Rows from a dataset:
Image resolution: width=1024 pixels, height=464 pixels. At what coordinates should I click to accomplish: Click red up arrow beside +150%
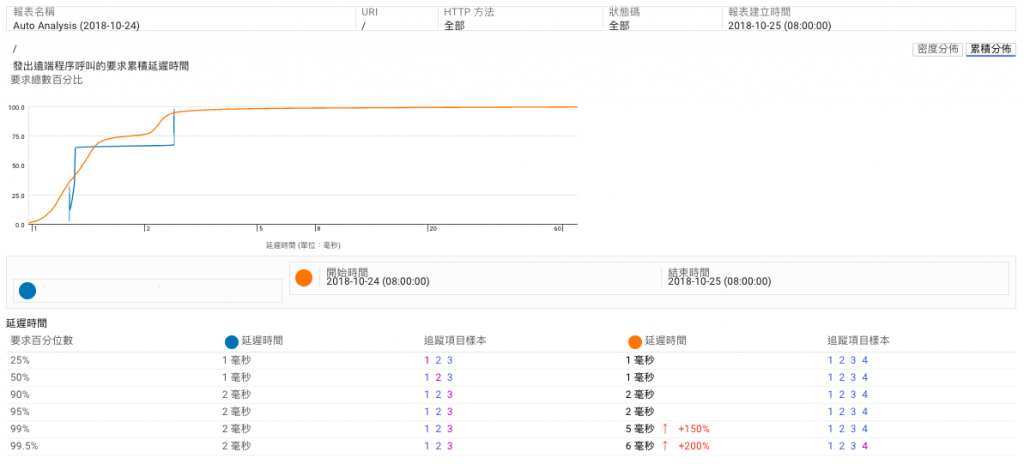point(665,429)
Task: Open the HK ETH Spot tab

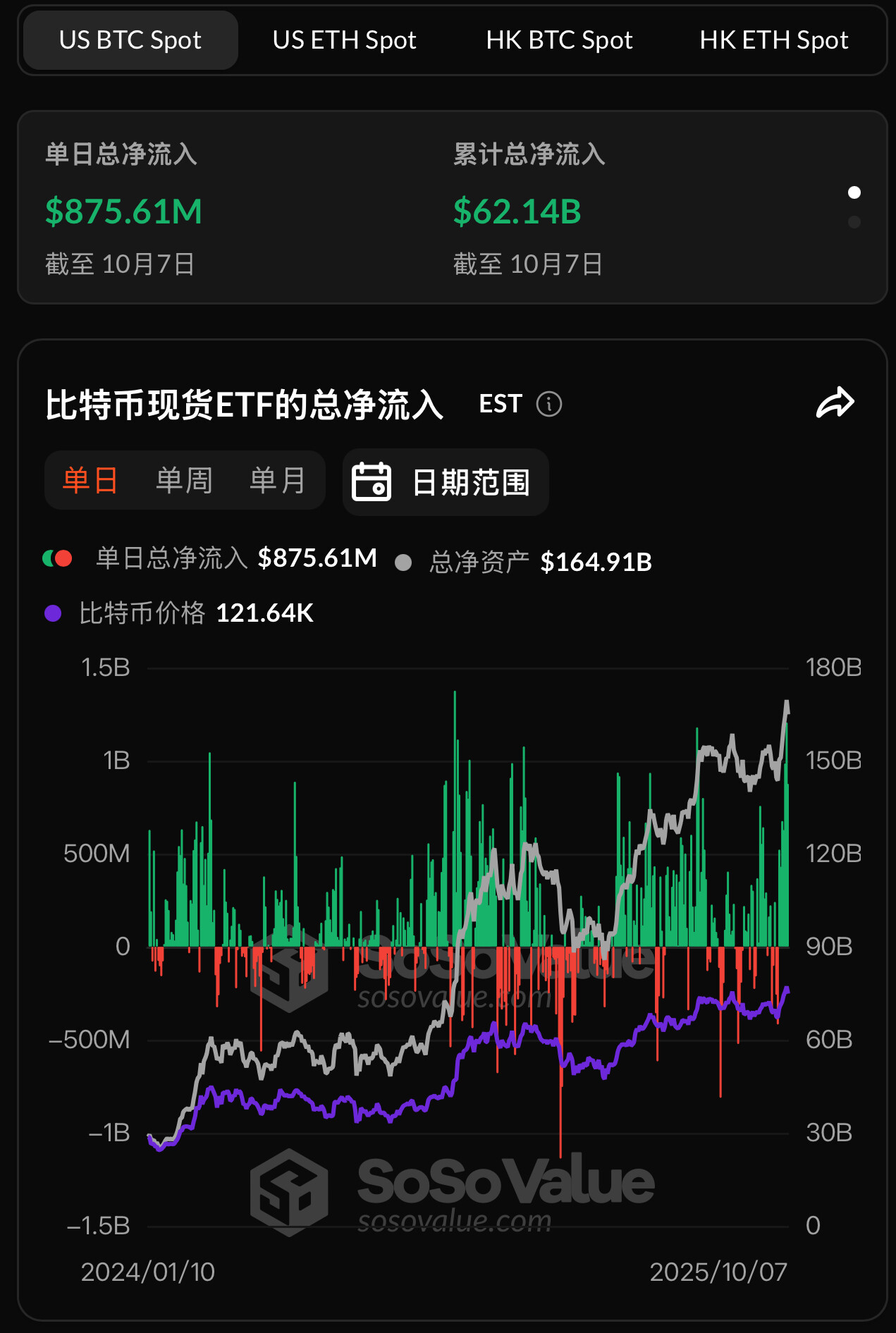Action: [773, 40]
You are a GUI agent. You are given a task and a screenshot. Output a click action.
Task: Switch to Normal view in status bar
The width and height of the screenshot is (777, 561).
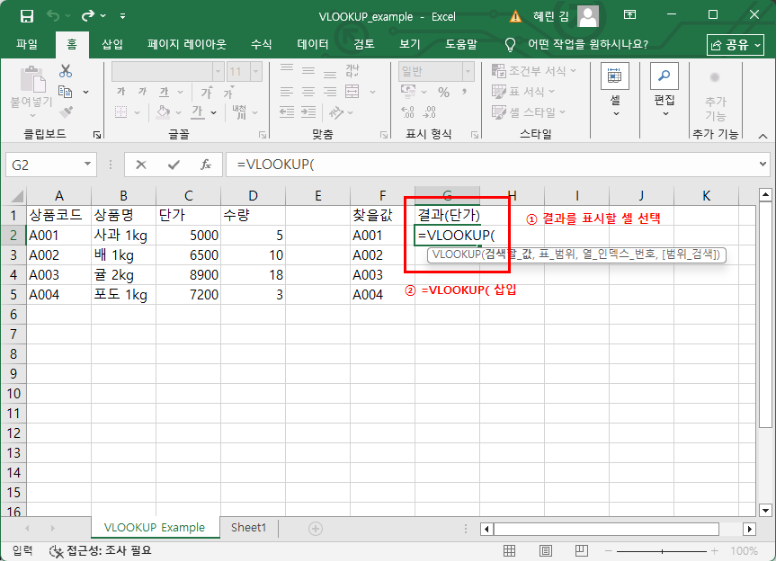tap(510, 551)
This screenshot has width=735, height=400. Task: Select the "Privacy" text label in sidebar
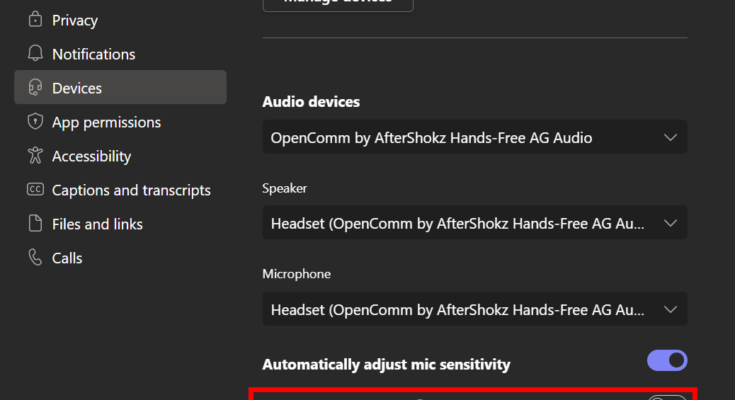click(x=75, y=20)
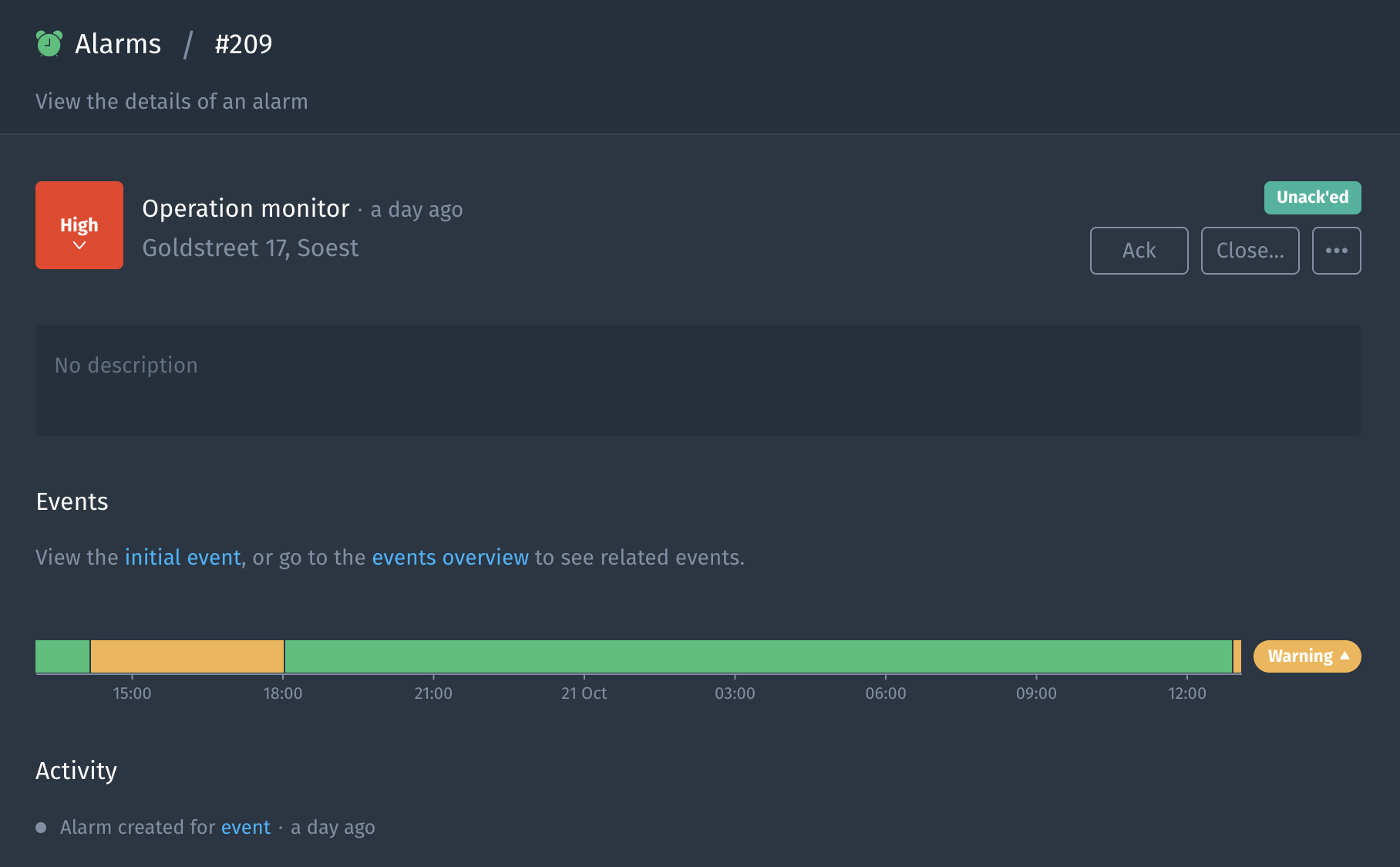Click the Warning severity badge on the timeline
Image resolution: width=1400 pixels, height=867 pixels.
pyautogui.click(x=1306, y=656)
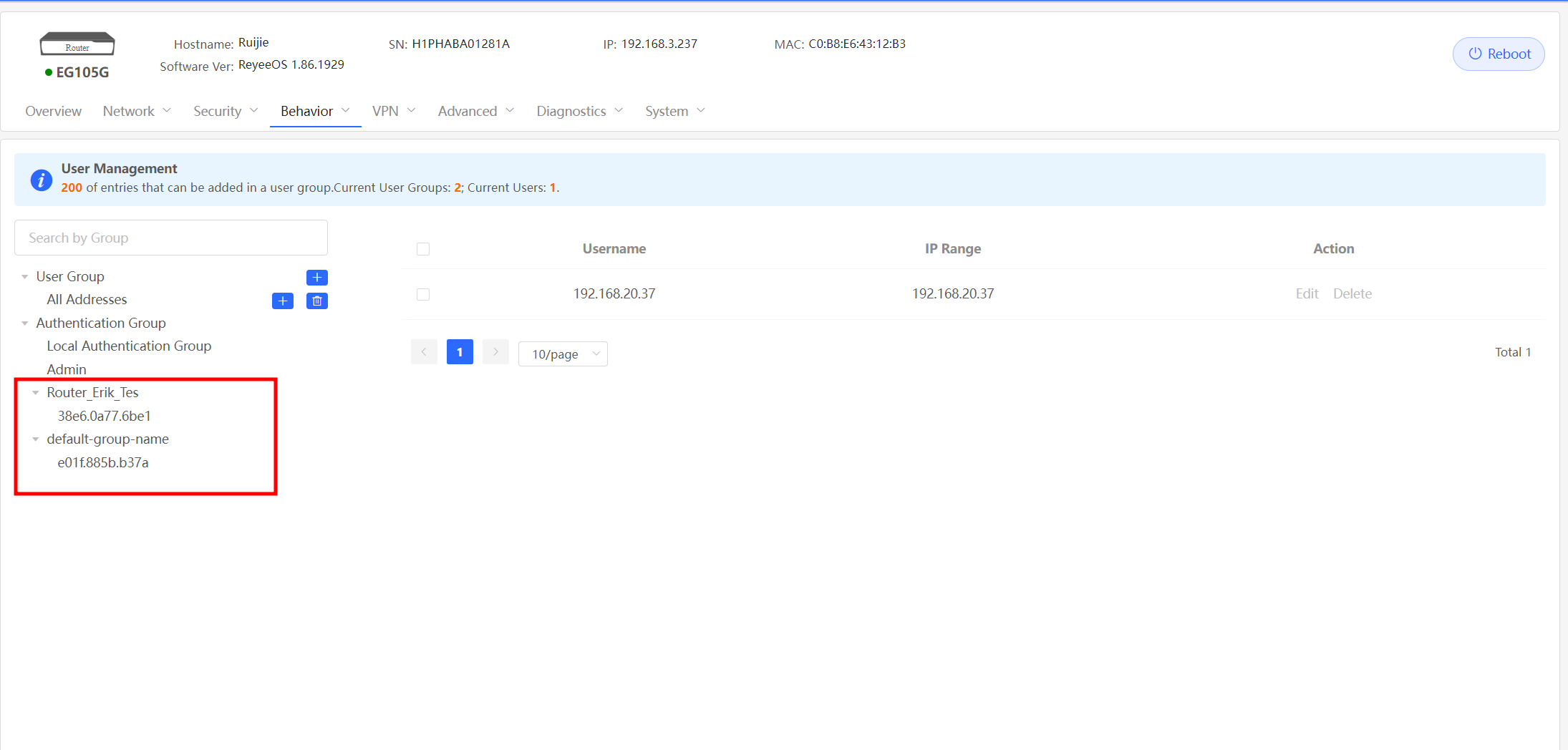
Task: Go to previous page arrow
Action: click(x=424, y=352)
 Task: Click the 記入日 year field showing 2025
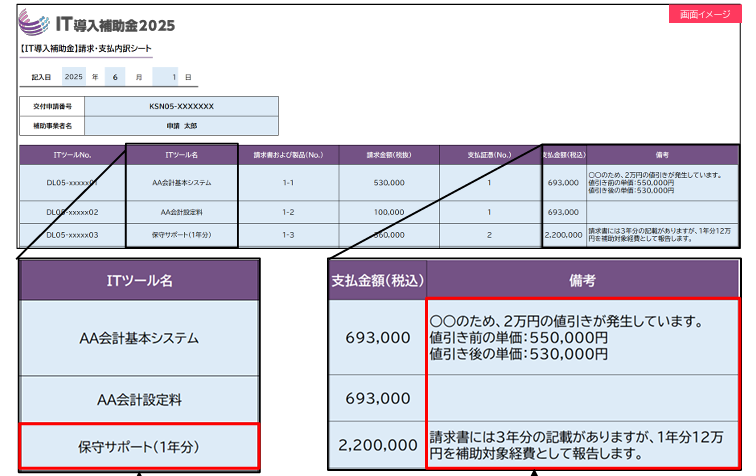(x=73, y=76)
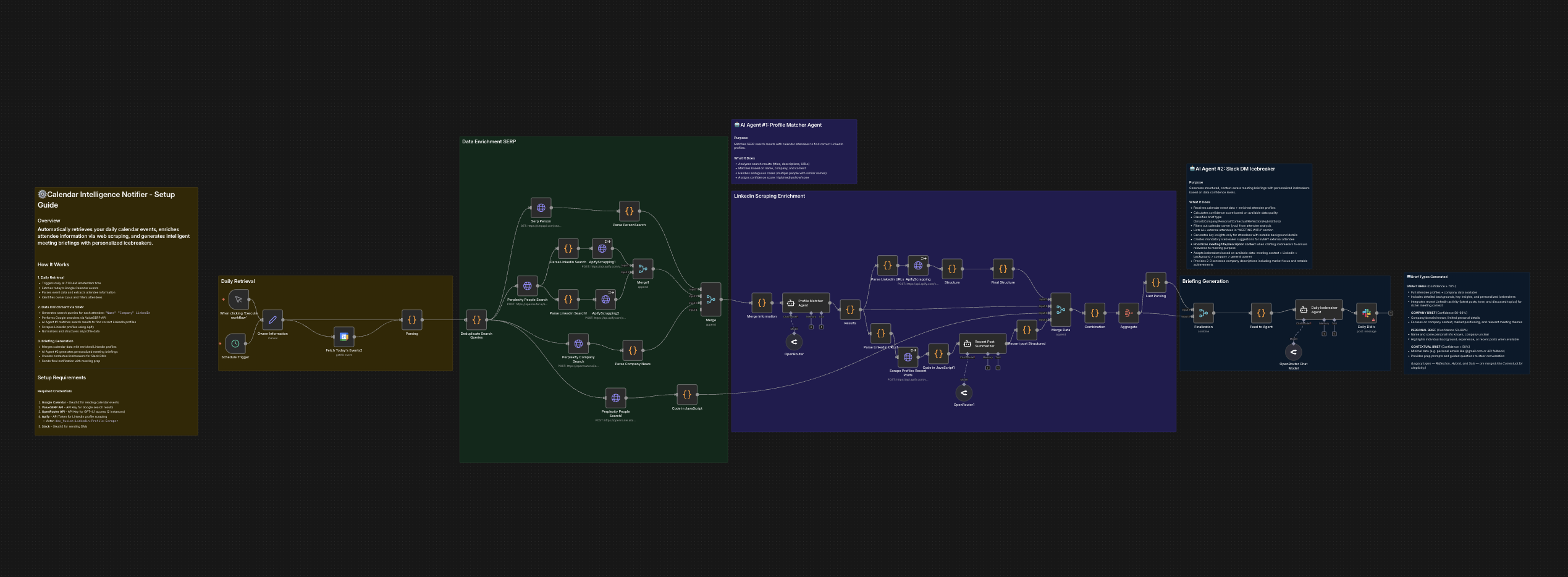Select the Merge Data node
This screenshot has width=1568, height=577.
(1061, 310)
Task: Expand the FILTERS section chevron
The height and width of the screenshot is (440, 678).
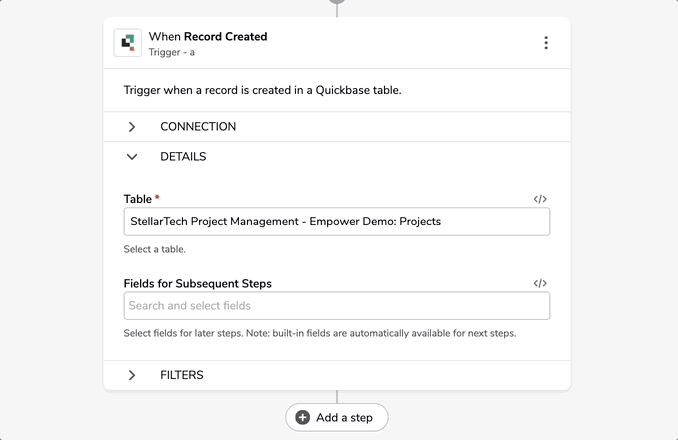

▶ TASK TO CARRY OUT: Rewrite all of the records above, replacing "sidebar" with "side panel" and keeping everything else the same. Leave the pictures out.

▶ CORRECT ANSWER:
Image resolution: width=1024 pixels, height=464 pixels. At what coordinates should I click to accomplish: Click red up arrow beside +150%
point(665,429)
Task: Open the HK ETH Spot tab

Action: [773, 40]
You are a GUI agent. You are given a task and a screenshot. Output a click action.
Task: Switch to Normal view in status bar
The width and height of the screenshot is (777, 561).
tap(510, 551)
This screenshot has width=735, height=400. Task: Select the "Privacy" text label in side panel
click(x=75, y=20)
Click the Warning severity badge on the timeline
Image resolution: width=1400 pixels, height=867 pixels.
pyautogui.click(x=1306, y=656)
Task: Go to previous page arrow
Action: click(x=424, y=352)
 Task: Click the 記入日 year field showing 2025
(x=73, y=76)
Select the Merge Data node
This screenshot has width=1568, height=577.
(1061, 310)
Task: Expand the FILTERS section chevron
The height and width of the screenshot is (440, 678).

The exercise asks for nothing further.